Kolumnen von Benedikt Weibel

Spin Doctors Träume

"Persönlich" 1. Mai 2012

In diesem lesenswerten Magazin war unlängst ein aufschlussreiches Interview mit mehreren Corporate Communication Officers namhafter Unternehmungen zu lesen. Die Kommunikationsprofis waren sich einig. Sie hätten Inhalte im Sinne der Glaubwürdigkeit zu definieren und zu portionieren. Ihre Rolle verändere sich aber. Sie würden immer mehr zu Coaches, Moderatoren und Trainern von CEO’s. Dabei werde das CEO Positioning immer wichtiger.

Über Jahrhunderte haben Führungspersonen ihre Untergebenen wie Marionetten geführt. Nun wird der Spiess offensichtlich umgedreht. Nun werden die CEO’s zu Marionetten der CCO’s. Die Kommunikationsmenschen bestimmen, was das Management zu tun hat. Der österreichische Kultautor Wolf Haas würde das mit einem Kurzsatz qualifizieren: Unbescheidenheit Hilfsausdruck. Aus Managementsicht ist die Optik der COO’s fatal, weil der Grundsatz 'Inhalt vor Kommunikation' immer noch gilt. Wenn ein Notenbankchef sich jeglicher Devisenmarkttransaktionen enthält: kein Kommunikationsproblem. Wer seine Dissertation nicht mit Plagiaten füllt: kein Kommunikationsproblem. Wer keinen Sex mit einer Zimmerdame hat: kein Kommunikationsproblem.

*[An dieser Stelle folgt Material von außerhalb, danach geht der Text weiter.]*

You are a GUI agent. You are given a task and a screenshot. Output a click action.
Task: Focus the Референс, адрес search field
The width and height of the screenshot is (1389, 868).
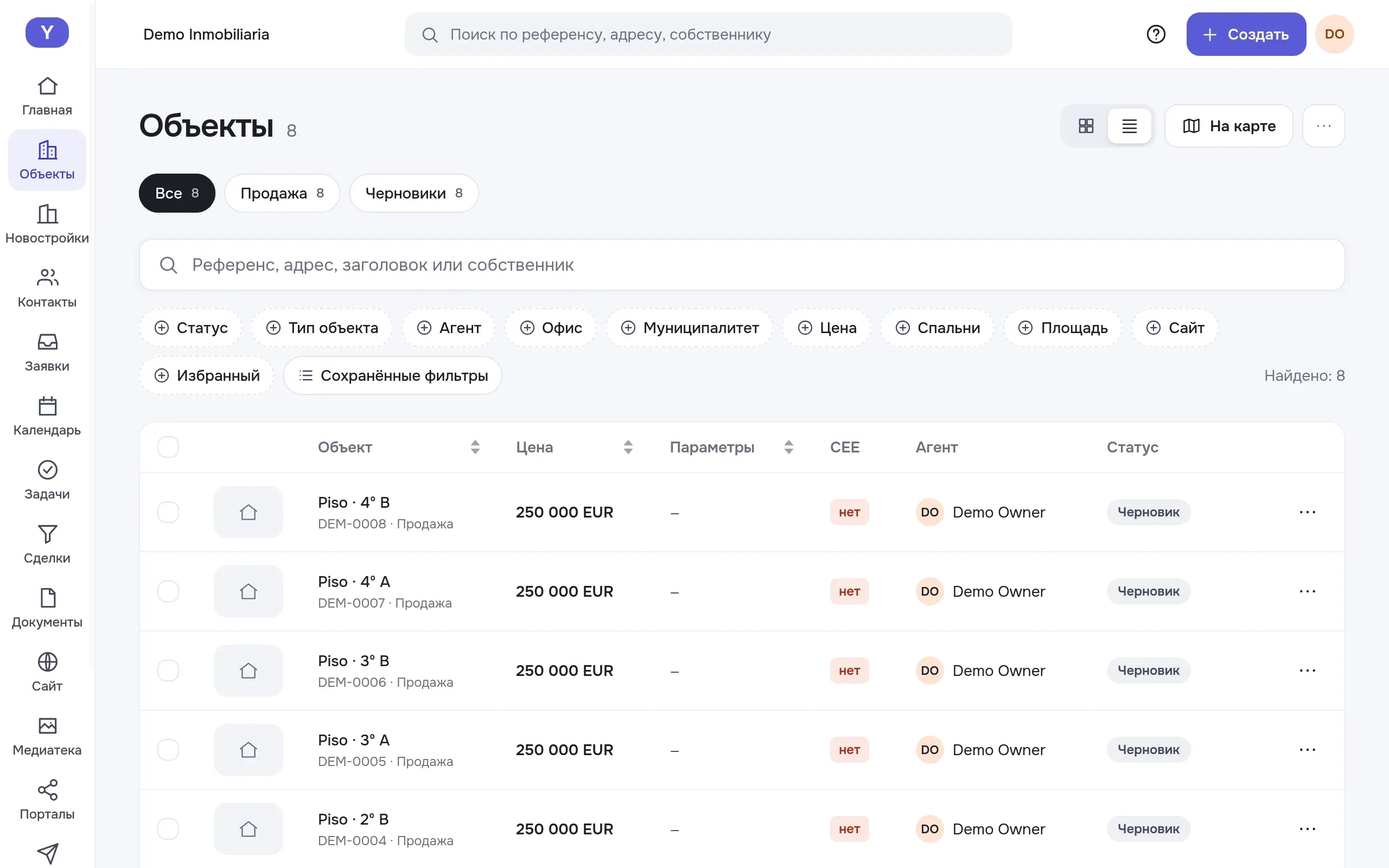742,265
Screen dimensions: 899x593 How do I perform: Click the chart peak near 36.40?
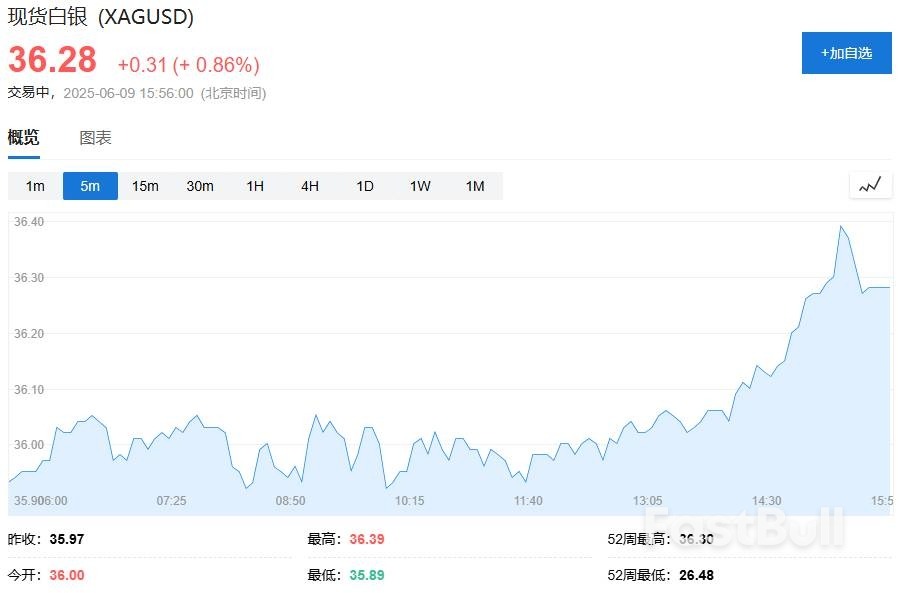point(841,227)

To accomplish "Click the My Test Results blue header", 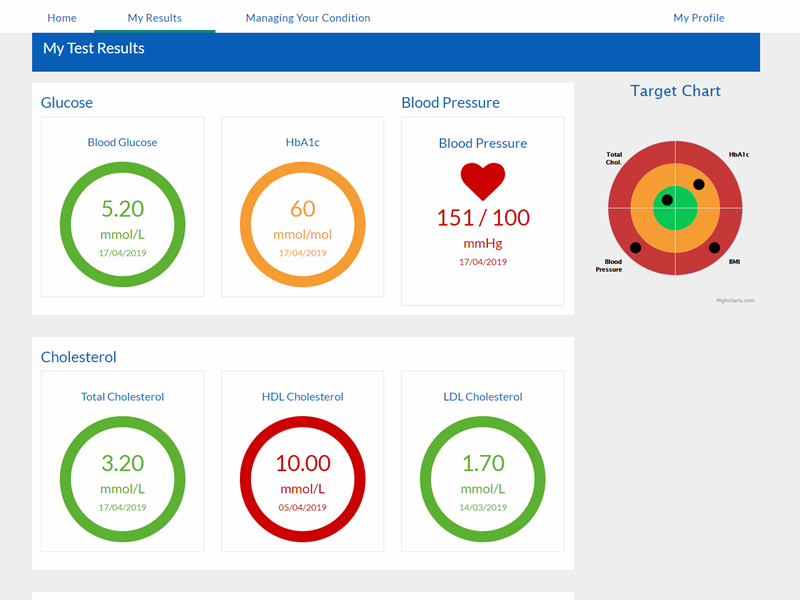I will pos(94,48).
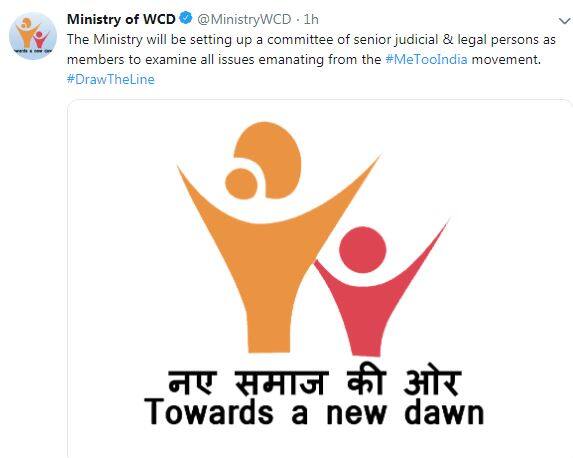Screen dimensions: 573x458
Task: Click the red figure's raised right arm tip
Action: 444,225
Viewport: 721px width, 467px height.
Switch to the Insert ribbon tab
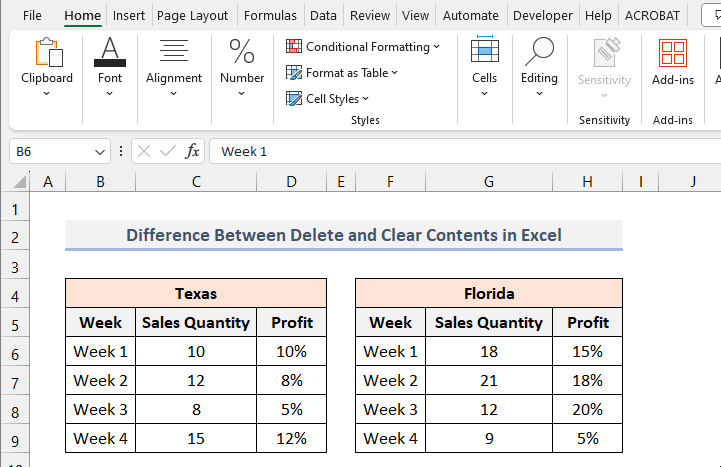128,16
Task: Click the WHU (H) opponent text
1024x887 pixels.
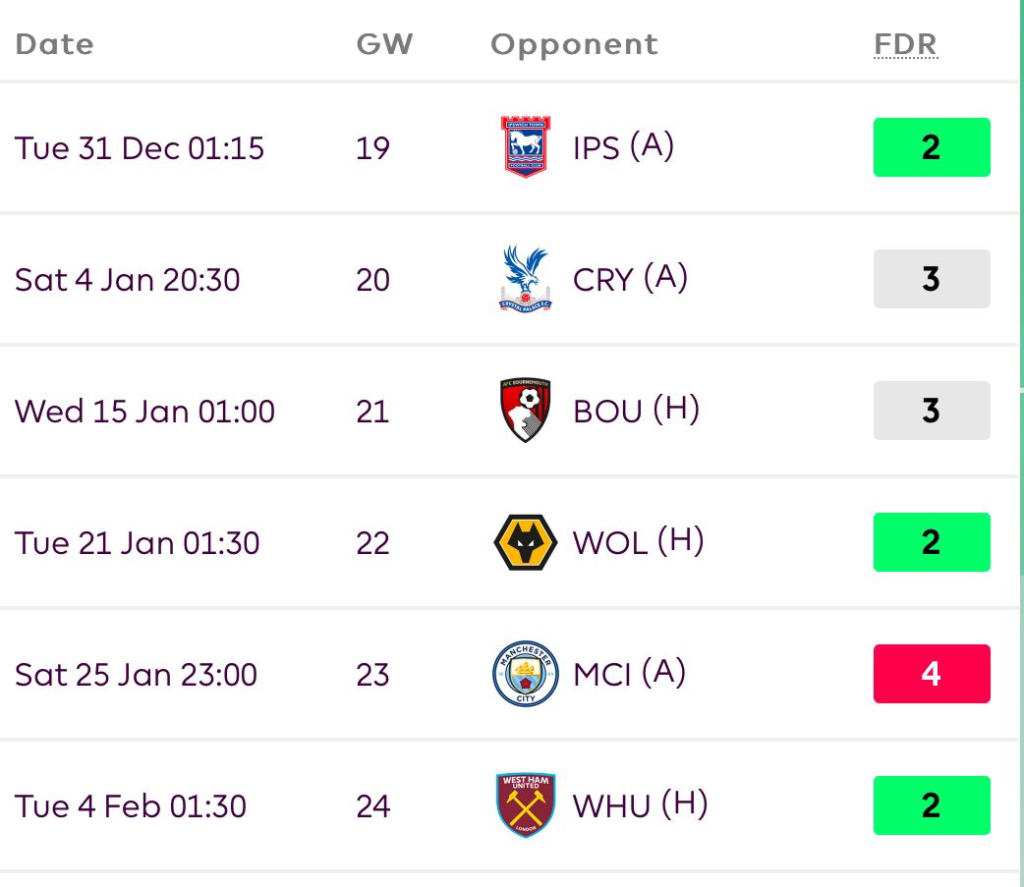Action: 640,805
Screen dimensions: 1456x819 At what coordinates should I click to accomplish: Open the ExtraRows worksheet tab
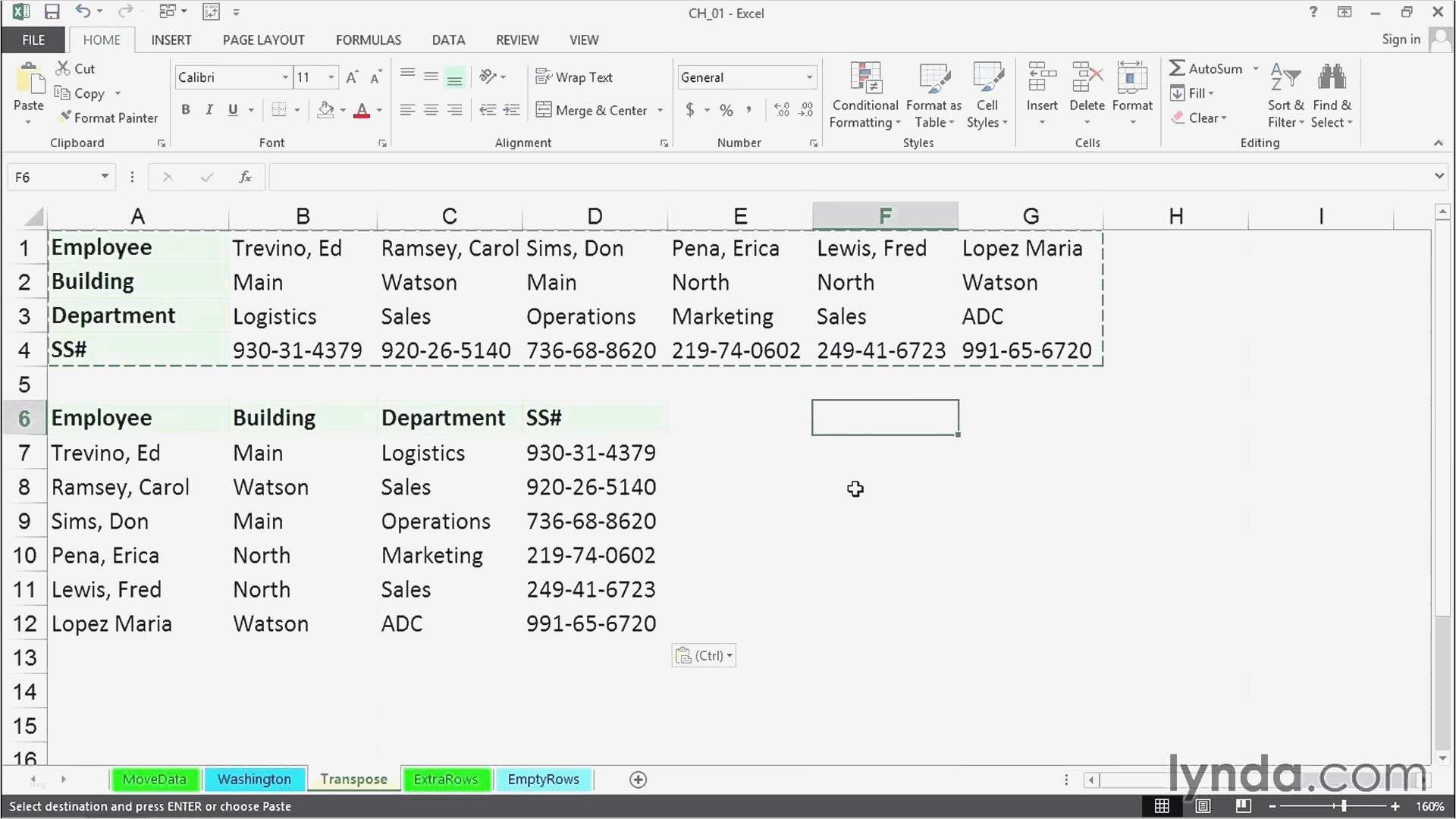click(x=445, y=779)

Was aber ist CEO Positioning? Offenbar wollen die CCO’s die CEO’s nach ihren Vorstellungen modellieren. Als erstes wird das Wunsch-Image erstellt. Dann kommt das Styling. Dann die Schauspielschule. Dann das Auswendiglernen von Drehbüchern. Im Hintergrund immer der CCO, welcher Regie führt. Liebe Kommunikationsoffiziere: Ihr wisst selber, dass so etwas nie funktioniert. Langfristig setzt sich in der Kommunikation nur das Echte durch. Ein Unsympath wird durch gespielte Hemdsärmeligkeit nicht sympathisch. In meiner altmodischen Sicht ist immer noch der CEO der oberste Kommunikationsverantwortliche. Ihr seid Stabsleute und habt ihn in dieser Aufgabe zu unterstützen. Ebenso wenig, wie Ihr einen CEO modellieren könnt, sollt Ihr ihm in den Mund reden. Lasst ihm seine Ecken und Kanten. Wenn er oder sie keine haben, ist ohnehin etwas falsch. So wie Lee Iaccoca, der legendäre Chrysler Sanierer. Der sah sich ohne Vorwarnung mit der Schlagzeile 'Würden Sie von diesem Mann einen Gebrauchswagen kaufen?' konfrontiert. Chrysler hatte bei Testfahrten den Tachometer abgeklemmt und die Wagen mit Kilometerstand Null verkauft. Iaccoca wusste nichts davon. Er setzte sich über alle Einwände seiner Medienberater hinweg und liess eine Anzeige schalten, in der er sich entschuldigte. Auf diesen Fahrzeugen wurde die Garantie auf zwei Jahre verlängert. Den Medien sagte er 'ich habe Mist gebaut'. Letztlich haben sich dadurch sein eigenes Image und das von Chrysler verbessert. Die Lektion ist einfach: Alle Karten auf den Tisch.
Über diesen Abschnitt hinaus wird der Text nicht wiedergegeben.